Task directions:
The full set of entries needs to be reproduced exactly.

Source data:

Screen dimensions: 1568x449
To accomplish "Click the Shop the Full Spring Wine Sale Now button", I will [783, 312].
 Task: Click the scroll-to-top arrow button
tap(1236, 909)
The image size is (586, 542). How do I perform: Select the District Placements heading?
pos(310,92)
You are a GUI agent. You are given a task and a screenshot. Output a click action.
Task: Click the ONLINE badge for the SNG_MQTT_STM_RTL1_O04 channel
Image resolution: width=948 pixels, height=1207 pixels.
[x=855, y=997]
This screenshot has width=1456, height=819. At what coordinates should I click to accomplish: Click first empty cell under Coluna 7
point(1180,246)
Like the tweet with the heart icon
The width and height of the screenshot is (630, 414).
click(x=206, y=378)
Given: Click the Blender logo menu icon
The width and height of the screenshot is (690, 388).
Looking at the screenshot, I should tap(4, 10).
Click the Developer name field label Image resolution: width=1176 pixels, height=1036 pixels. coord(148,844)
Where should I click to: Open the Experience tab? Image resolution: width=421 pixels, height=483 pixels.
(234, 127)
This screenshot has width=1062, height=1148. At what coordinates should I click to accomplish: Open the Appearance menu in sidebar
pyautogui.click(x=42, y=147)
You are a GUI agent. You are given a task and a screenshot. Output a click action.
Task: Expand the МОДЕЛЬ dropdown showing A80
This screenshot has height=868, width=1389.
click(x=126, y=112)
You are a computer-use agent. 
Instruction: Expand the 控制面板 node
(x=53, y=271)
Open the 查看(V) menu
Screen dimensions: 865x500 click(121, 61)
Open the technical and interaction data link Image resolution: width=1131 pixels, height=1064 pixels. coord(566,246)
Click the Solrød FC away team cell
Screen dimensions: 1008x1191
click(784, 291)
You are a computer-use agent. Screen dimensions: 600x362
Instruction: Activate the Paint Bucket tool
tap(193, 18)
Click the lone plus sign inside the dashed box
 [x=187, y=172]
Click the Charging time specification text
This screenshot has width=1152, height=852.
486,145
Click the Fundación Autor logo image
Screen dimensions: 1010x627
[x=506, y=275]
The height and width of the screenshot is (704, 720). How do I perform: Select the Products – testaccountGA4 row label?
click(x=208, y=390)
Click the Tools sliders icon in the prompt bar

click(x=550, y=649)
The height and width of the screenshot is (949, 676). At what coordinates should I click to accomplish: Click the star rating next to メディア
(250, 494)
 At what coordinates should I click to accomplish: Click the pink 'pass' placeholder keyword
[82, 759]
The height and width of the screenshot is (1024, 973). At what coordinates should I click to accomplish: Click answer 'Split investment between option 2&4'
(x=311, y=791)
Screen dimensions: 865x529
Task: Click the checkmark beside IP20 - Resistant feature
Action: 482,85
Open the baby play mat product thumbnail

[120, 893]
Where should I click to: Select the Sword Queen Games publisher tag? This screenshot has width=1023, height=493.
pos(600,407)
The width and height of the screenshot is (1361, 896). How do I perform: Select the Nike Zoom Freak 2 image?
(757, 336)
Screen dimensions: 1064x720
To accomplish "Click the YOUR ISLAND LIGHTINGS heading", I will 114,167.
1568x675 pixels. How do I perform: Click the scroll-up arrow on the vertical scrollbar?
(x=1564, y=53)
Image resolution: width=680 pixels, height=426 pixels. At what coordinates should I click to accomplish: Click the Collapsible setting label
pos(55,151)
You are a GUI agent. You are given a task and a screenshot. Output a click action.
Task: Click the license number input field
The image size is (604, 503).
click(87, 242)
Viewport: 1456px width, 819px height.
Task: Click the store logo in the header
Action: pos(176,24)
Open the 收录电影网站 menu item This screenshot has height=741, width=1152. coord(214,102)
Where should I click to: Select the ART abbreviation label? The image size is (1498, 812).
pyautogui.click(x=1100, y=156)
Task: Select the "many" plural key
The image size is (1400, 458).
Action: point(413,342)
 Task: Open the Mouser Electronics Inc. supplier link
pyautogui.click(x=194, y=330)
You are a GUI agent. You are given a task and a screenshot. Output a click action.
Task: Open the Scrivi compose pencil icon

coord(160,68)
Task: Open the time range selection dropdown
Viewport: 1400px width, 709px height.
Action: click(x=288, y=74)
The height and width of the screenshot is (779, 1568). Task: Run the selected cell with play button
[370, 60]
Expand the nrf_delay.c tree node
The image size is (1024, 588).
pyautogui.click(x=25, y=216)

Response box:
Screen dimensions: 1568x449
To accomplish "Click the Shop the Full Spring Wine Sale Now button", I will [783, 312].
 Task: Click the scroll-to-top arrow button
tap(1236, 909)
The image size is (586, 542). How do I perform: Select the District Placements heading?
pos(310,92)
You are a GUI agent. You are given a task and a screenshot. Output a click action.
Task: Click the ONLINE badge for the SNG_MQTT_STM_RTL1_O04 channel
Image resolution: width=948 pixels, height=1207 pixels.
[x=855, y=997]
This screenshot has width=1456, height=819. At what coordinates should I click to accomplish: Click first empty cell under Coluna 7
point(1180,246)
Like the tweet with the heart icon
The width and height of the screenshot is (630, 414).
click(x=206, y=378)
Given: Click the Blender logo menu icon
The width and height of the screenshot is (690, 388).
Looking at the screenshot, I should tap(4, 10).
Click the Developer name field label Image resolution: width=1176 pixels, height=1036 pixels. coord(148,844)
Where should I click to: Open the Experience tab? Image resolution: width=421 pixels, height=483 pixels.
(234, 127)
This screenshot has width=1062, height=1148. At what coordinates should I click to accomplish: Open the Appearance menu in sidebar
pyautogui.click(x=42, y=147)
You are a GUI agent. You are given a task and a screenshot. Output a click action.
Task: Expand the МОДЕЛЬ dropdown showing A80
This screenshot has height=868, width=1389.
click(x=126, y=112)
You are a computer-use agent. 
Instruction: Expand the 控制面板 node
(x=53, y=271)
Open the 查看(V) menu
Screen dimensions: 865x500 click(121, 61)
Open the technical and interaction data link Image resolution: width=1131 pixels, height=1064 pixels. coord(566,246)
Click the Solrød FC away team cell
Screen dimensions: 1008x1191
click(784, 291)
You are a computer-use agent. Screen dimensions: 600x362
Instruction: Activate the Paint Bucket tool
tap(193, 18)
Click the lone plus sign inside the dashed box
 [x=187, y=172]
Click the Charging time specification text
This screenshot has width=1152, height=852.
486,145
Click the Fundación Autor logo image
Screen dimensions: 1010x627
[x=506, y=275]
The height and width of the screenshot is (704, 720). How do I perform: Select the Products – testaccountGA4 row label?
click(x=208, y=390)
Click the Tools sliders icon in the prompt bar

click(x=550, y=649)
The height and width of the screenshot is (949, 676). At what coordinates should I click to accomplish: Click the star rating next to メディア
(250, 494)
 At what coordinates should I click to accomplish: Click the pink 'pass' placeholder keyword
[82, 759]
The height and width of the screenshot is (1024, 973). At what coordinates should I click to accomplish: Click answer 'Split investment between option 2&4'
(x=311, y=791)
Screen dimensions: 865x529
Task: Click the checkmark beside IP20 - Resistant feature
Action: 482,85
Open the baby play mat product thumbnail

[120, 893]
Where should I click to: Select the Sword Queen Games publisher tag? This screenshot has width=1023, height=493.
pos(600,407)
The width and height of the screenshot is (1361, 896). How do I perform: Select the Nike Zoom Freak 2 image?
(757, 336)
Screen dimensions: 1064x720
To accomplish "Click the YOUR ISLAND LIGHTINGS heading", I will 114,167.
1568x675 pixels. How do I perform: Click the scroll-up arrow on the vertical scrollbar?
(x=1564, y=53)
Image resolution: width=680 pixels, height=426 pixels. At what coordinates should I click to accomplish: Click the Collapsible setting label
pos(55,151)
You are a GUI agent. You are given a task and a screenshot. Output a click action.
Task: Click the license number input field
The image size is (604, 503).
click(87, 242)
Viewport: 1456px width, 819px height.
Task: Click the store logo in the header
Action: pos(176,24)
Open the 收录电影网站 menu item This screenshot has height=741, width=1152. coord(214,102)
Where should I click to: Select the ART abbreviation label? The image size is (1498, 812).
pyautogui.click(x=1100, y=156)
Task: Select the "many" plural key
The image size is (1400, 458).
Action: point(413,342)
 Task: Open the Mouser Electronics Inc. supplier link
pyautogui.click(x=194, y=330)
You are a GUI agent. You are given a task and a screenshot. Output a click action.
Task: Open the Scrivi compose pencil icon

coord(160,68)
Task: Open the time range selection dropdown
Viewport: 1400px width, 709px height.
Action: click(x=288, y=74)
The height and width of the screenshot is (779, 1568). Task: Run the selected cell with play button
[370, 60]
Expand the nrf_delay.c tree node
The image size is (1024, 588).
pyautogui.click(x=25, y=216)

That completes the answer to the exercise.